*What to do:* Express these lines as a Markdown table with the columns Row and Line, numbering each row and omitting blank lines.

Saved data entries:
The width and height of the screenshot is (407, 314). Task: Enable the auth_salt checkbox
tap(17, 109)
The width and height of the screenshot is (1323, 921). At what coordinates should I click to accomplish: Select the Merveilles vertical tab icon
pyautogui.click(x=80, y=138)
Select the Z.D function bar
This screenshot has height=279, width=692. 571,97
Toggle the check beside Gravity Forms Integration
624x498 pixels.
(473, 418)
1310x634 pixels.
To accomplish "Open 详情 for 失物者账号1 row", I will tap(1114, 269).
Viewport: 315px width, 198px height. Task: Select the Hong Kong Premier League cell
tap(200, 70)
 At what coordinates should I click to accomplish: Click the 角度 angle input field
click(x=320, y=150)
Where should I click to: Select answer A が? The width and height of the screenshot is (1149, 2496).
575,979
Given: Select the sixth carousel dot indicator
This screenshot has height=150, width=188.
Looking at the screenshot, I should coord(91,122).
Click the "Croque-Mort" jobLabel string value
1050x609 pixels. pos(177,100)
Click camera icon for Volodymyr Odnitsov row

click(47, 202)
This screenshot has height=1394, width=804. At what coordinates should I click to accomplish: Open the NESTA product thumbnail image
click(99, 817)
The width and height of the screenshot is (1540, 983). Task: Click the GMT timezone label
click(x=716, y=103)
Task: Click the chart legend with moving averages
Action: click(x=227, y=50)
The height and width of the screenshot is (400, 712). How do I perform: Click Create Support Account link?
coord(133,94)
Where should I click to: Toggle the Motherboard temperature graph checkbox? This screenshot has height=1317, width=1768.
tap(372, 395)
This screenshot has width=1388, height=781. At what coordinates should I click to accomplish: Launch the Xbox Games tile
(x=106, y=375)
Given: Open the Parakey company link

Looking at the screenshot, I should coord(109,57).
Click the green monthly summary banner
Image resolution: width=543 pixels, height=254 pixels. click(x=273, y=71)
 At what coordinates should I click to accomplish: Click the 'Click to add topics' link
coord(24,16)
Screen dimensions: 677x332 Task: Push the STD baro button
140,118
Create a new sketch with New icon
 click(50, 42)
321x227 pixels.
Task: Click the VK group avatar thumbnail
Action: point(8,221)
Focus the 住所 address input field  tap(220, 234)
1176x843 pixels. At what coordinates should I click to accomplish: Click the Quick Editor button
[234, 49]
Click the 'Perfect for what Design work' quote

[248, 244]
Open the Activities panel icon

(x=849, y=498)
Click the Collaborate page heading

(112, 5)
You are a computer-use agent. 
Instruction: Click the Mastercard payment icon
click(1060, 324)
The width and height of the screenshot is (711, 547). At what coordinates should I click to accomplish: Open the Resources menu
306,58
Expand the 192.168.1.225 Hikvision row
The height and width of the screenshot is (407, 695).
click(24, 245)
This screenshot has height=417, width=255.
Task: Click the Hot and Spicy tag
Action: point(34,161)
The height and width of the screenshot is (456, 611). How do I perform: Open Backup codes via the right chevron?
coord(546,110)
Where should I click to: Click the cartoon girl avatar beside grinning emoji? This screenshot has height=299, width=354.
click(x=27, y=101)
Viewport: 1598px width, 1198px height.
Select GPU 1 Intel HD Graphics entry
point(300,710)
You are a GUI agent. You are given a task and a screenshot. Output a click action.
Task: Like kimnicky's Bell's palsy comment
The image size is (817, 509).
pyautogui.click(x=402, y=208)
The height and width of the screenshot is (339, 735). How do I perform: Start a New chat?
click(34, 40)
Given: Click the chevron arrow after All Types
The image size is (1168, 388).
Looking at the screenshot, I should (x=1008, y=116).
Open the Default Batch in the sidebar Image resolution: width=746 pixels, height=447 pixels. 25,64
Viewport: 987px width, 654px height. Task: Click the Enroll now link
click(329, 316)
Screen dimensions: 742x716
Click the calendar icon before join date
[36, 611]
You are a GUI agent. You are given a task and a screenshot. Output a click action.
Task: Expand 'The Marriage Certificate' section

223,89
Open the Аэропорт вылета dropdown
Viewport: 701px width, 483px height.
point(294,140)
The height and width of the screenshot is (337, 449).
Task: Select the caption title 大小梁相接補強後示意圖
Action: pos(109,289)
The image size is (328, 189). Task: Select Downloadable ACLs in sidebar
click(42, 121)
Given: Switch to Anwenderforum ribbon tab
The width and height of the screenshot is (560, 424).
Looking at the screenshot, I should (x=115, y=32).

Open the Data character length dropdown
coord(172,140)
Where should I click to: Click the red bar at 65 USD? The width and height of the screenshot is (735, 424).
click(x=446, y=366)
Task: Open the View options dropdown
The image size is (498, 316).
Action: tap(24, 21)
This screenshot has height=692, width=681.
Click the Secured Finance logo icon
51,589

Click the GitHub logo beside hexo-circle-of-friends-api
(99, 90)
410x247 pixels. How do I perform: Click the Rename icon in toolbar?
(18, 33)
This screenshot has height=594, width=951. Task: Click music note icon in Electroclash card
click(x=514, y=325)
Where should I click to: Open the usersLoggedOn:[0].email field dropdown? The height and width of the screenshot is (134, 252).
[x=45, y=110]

*Answer:*
| Row | Line |
|---|---|
| 1 | The width and height of the screenshot is (407, 314). Task: Enable the auth_salt checkbox |
| 2 | tap(17, 109) |
| 3 | The width and height of the screenshot is (1323, 921). At what coordinates should I click to accomplish: Select the Merveilles vertical tab icon |
| 4 | pyautogui.click(x=80, y=138) |
| 5 | Select the Z.D function bar |
| 6 | This screenshot has height=279, width=692. 571,97 |
| 7 | Toggle the check beside Gravity Forms Integration |
| 8 | 624x498 pixels. |
| 9 | (473, 418) |
| 10 | 1310x634 pixels. |
| 11 | To accomplish "Open 详情 for 失物者账号1 row", I will tap(1114, 269). |
| 12 | Viewport: 315px width, 198px height. Task: Select the Hong Kong Premier League cell |
| 13 | tap(200, 70) |
| 14 |  At what coordinates should I click to accomplish: Click the 角度 angle input field |
| 15 | click(x=320, y=150) |
| 16 | Where should I click to: Select answer A が? The width and height of the screenshot is (1149, 2496). |
| 17 | 575,979 |
| 18 | Given: Select the sixth carousel dot indicator |
| 19 | This screenshot has height=150, width=188. |
| 20 | Looking at the screenshot, I should coord(91,122). |
| 21 | Click the "Croque-Mort" jobLabel string value |
| 22 | 1050x609 pixels. pos(177,100) |
| 23 | Click camera icon for Volodymyr Odnitsov row |
| 24 | click(47, 202) |
| 25 | This screenshot has height=1394, width=804. At what coordinates should I click to accomplish: Open the NESTA product thumbnail image |
| 26 | click(99, 817) |
| 27 | The width and height of the screenshot is (1540, 983). Task: Click the GMT timezone label |
| 28 | click(x=716, y=103) |
| 29 | Task: Click the chart legend with moving averages |
| 30 | Action: click(x=227, y=50) |
| 31 | The height and width of the screenshot is (400, 712). How do I perform: Click Create Support Account link? |
| 32 | coord(133,94) |
| 33 | Where should I click to: Toggle the Motherboard temperature graph checkbox? This screenshot has height=1317, width=1768. |
| 34 | tap(372, 395) |
| 35 | This screenshot has width=1388, height=781. At what coordinates should I click to accomplish: Launch the Xbox Games tile |
| 36 | (x=106, y=375) |
| 37 | Given: Open the Parakey company link |
| 38 | Looking at the screenshot, I should coord(109,57). |
| 39 | Click the green monthly summary banner |
| 40 | Image resolution: width=543 pixels, height=254 pixels. click(x=273, y=71) |
| 41 |  At what coordinates should I click to accomplish: Click the 'Click to add topics' link |
| 42 | coord(24,16) |
| 43 | Screen dimensions: 677x332 Task: Push the STD baro button |
| 44 | 140,118 |
| 45 | Create a new sketch with New icon |
| 46 |  click(50, 42) |
| 47 | 321x227 pixels. |
| 48 | Task: Click the VK group avatar thumbnail |
| 49 | Action: point(8,221) |
| 50 | Focus the 住所 address input field  tap(220, 234) |
| 51 | 1176x843 pixels. At what coordinates should I click to accomplish: Click the Quick Editor button |
| 52 | [234, 49] |
| 53 | Click the 'Perfect for what Design work' quote |
| 54 | [248, 244] |
| 55 | Open the Activities panel icon |
| 56 | (x=849, y=498) |
| 57 | Click the Collaborate page heading |
| 58 | (112, 5) |
| 59 | You are a computer-use agent.  |
| 60 | Instruction: Click the Mastercard payment icon |
| 61 | click(1060, 324) |
| 62 | The width and height of the screenshot is (711, 547). At what coordinates should I click to accomplish: Open the Resources menu |
| 63 | 306,58 |
| 64 | Expand the 192.168.1.225 Hikvision row |
| 65 | The height and width of the screenshot is (407, 695). |
| 66 | click(24, 245) |
| 67 | This screenshot has height=417, width=255. |
| 68 | Task: Click the Hot and Spicy tag |
| 69 | Action: point(34,161) |
| 70 | The height and width of the screenshot is (456, 611). How do I perform: Open Backup codes via the right chevron? |
| 71 | coord(546,110) |
| 72 | Where should I click to: Click the cartoon girl avatar beside grinning emoji? This screenshot has height=299, width=354. |
| 73 | click(x=27, y=101) |
| 74 | Viewport: 1598px width, 1198px height. |
| 75 | Select GPU 1 Intel HD Graphics entry |
| 76 | point(300,710) |
| 77 | You are a GUI agent. You are given a task and a screenshot. Output a click action. |
| 78 | Task: Like kimnicky's Bell's palsy comment |
| 79 | The image size is (817, 509). |
| 80 | pyautogui.click(x=402, y=208) |
| 81 | The height and width of the screenshot is (339, 735). How do I perform: Start a New chat? |
| 82 | click(34, 40) |
| 83 | Given: Click the chevron arrow after All Types |
| 84 | The image size is (1168, 388). |
| 85 | Looking at the screenshot, I should (x=1008, y=116). |
| 86 | Open the Default Batch in the sidebar Image resolution: width=746 pixels, height=447 pixels. 25,64 |
| 87 | Viewport: 987px width, 654px height. Task: Click the Enroll now link |
| 88 | click(329, 316) |
| 89 | Screen dimensions: 742x716 |
| 90 | Click the calendar icon before join date |
| 91 | [36, 611] |
| 92 | You are a GUI agent. You are given a task and a screenshot. Output a click action. |
| 93 | Task: Expand 'The Marriage Certificate' section |
| 94 | 223,89 |
| 95 | Open the Аэропорт вылета dropdown |
| 96 | Viewport: 701px width, 483px height. |
| 97 | point(294,140) |
| 98 | The height and width of the screenshot is (337, 449). |
| 99 | Task: Select the caption title 大小梁相接補強後示意圖 |
| 100 | Action: pos(109,289) |
| 101 | The image size is (328, 189). Task: Select Downloadable ACLs in sidebar |
| 102 | click(42, 121) |
| 103 | Given: Switch to Anwenderforum ribbon tab |
| 104 | The width and height of the screenshot is (560, 424). |
| 105 | Looking at the screenshot, I should (x=115, y=32). |
| 106 | Open the Data character length dropdown |
| 107 | coord(172,140) |
| 108 | Where should I click to: Click the red bar at 65 USD? The width and height of the screenshot is (735, 424). |
| 109 | click(x=446, y=366) |
| 110 | Task: Open the View options dropdown |
| 111 | The image size is (498, 316). |
| 112 | Action: tap(24, 21) |
| 113 | This screenshot has height=692, width=681. |
| 114 | Click the Secured Finance logo icon |
| 115 | 51,589 |
| 116 | Click the GitHub logo beside hexo-circle-of-friends-api |
| 117 | (99, 90) |
| 118 | 410x247 pixels. How do I perform: Click the Rename icon in toolbar? |
| 119 | (18, 33) |
| 120 | This screenshot has height=594, width=951. Task: Click music note icon in Electroclash card |
| 121 | click(x=514, y=325) |
| 122 | Where should I click to: Open the usersLoggedOn:[0].email field dropdown? The height and width of the screenshot is (134, 252). |
| 123 | [x=45, y=110] |